[Saved entries]
#####
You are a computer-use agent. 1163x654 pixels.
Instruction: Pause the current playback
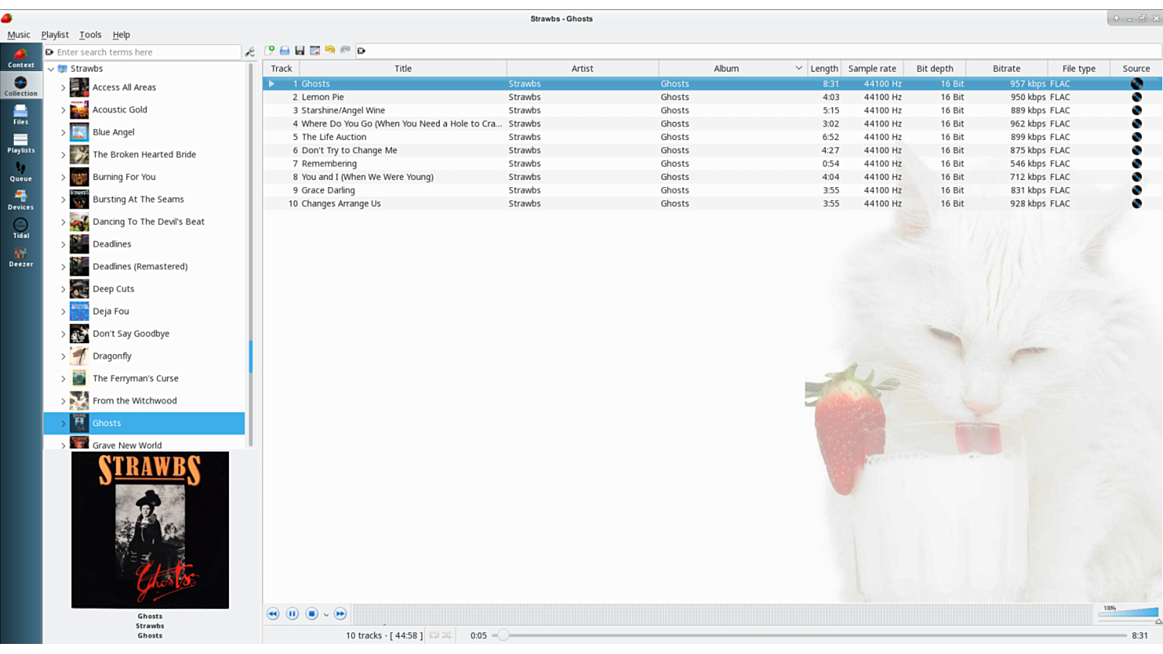(x=292, y=614)
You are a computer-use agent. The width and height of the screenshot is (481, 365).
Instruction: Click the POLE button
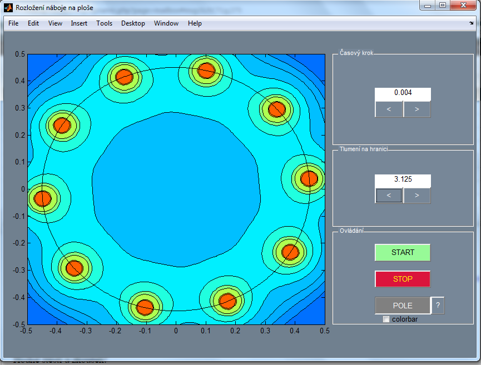[x=402, y=306]
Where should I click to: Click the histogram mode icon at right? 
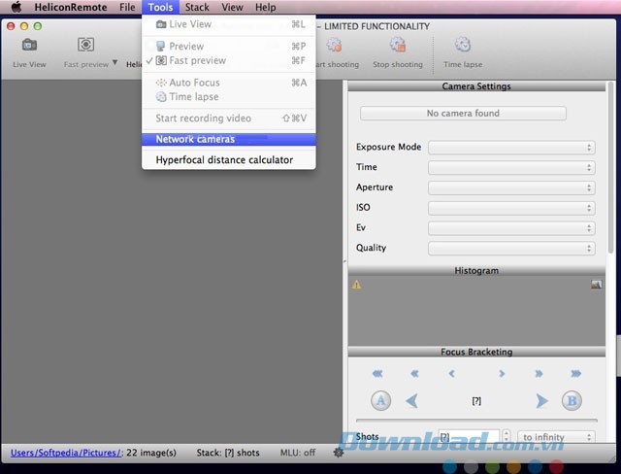[x=596, y=285]
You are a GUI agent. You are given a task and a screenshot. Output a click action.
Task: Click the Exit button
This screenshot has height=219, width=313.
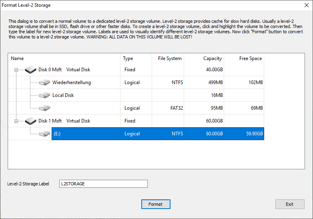click(289, 204)
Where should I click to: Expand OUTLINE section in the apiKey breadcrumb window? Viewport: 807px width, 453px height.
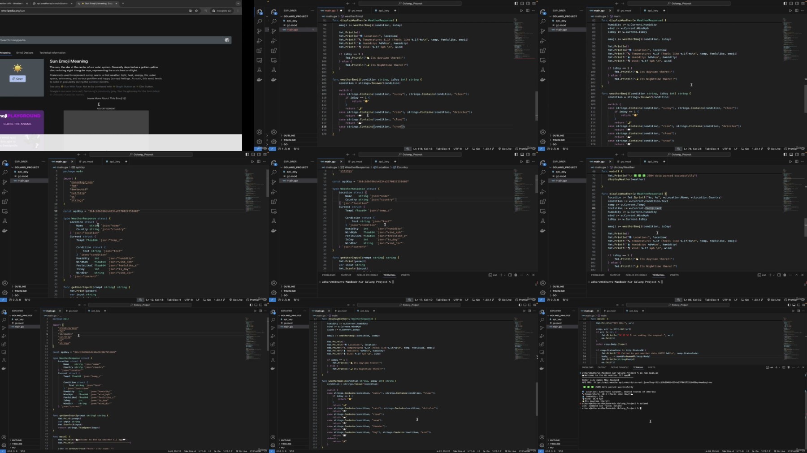(x=20, y=287)
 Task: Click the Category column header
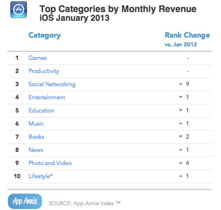tap(45, 35)
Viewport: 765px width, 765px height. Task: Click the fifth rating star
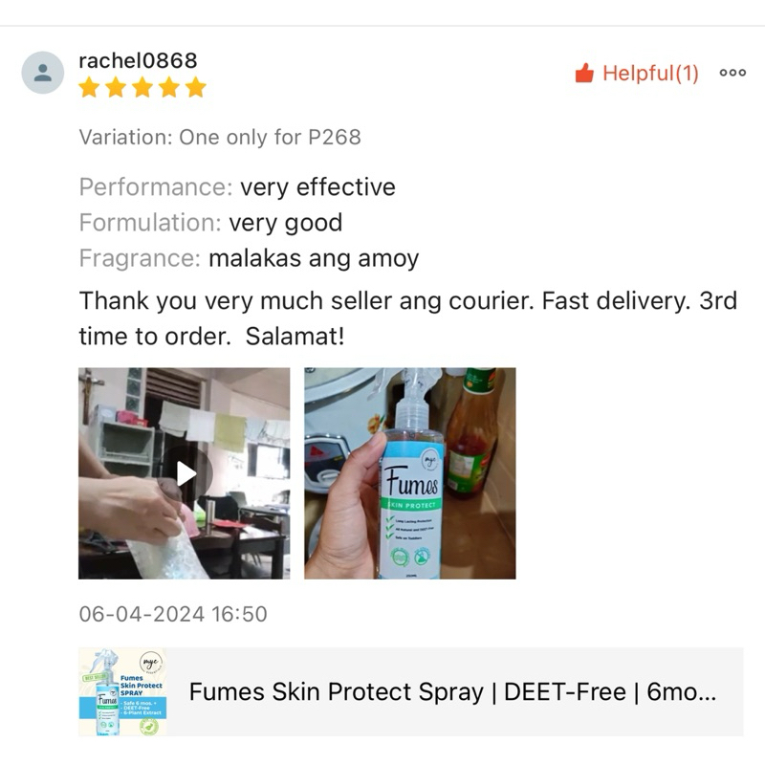coord(195,87)
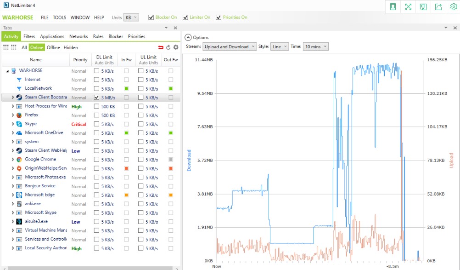Disable the Blocker On checkbox

[151, 17]
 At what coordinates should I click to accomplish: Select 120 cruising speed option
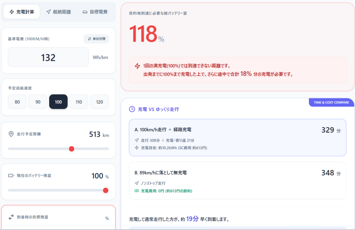pyautogui.click(x=99, y=102)
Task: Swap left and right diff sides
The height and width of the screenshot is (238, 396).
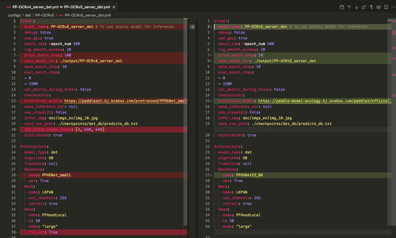Action: [x=364, y=7]
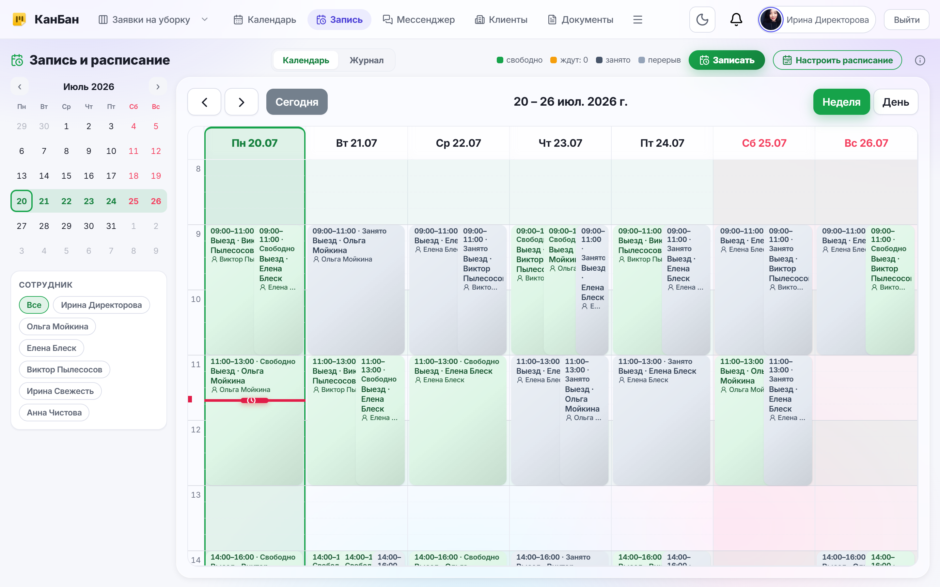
#####
WORK ITEM: Send back every line above exactly, skipping all pictures.

RESPONSE:
You are a computer-use agent. 1163x654 pixels.
Instruction: Pause the current playback
(x=292, y=614)
You are a computer-use agent. The width and height of the screenshot is (481, 365).
Instruction: Click the POLE button
[x=402, y=306]
Where should I click to: Click the histogram mode icon at right? 
[x=596, y=285]
You are a GUI agent. You are given a task and a screenshot. Output a click action.
Task: Click the Exit button
This screenshot has height=219, width=313.
click(289, 204)
Where should I click to: Expand OUTLINE section in the apiKey breadcrumb window? Viewport: 807px width, 453px height.
(x=20, y=287)
 Task: Click the Category column header
tap(45, 35)
Viewport: 765px width, 765px height. Task: Click the fifth rating star
coord(195,87)
Disable the Blocker On checkbox

[151, 17]
 At what coordinates should I click to accomplish: Select 120 cruising speed option
pyautogui.click(x=99, y=102)
Task: Swap left and right diff sides
The height and width of the screenshot is (238, 396).
Action: [x=364, y=7]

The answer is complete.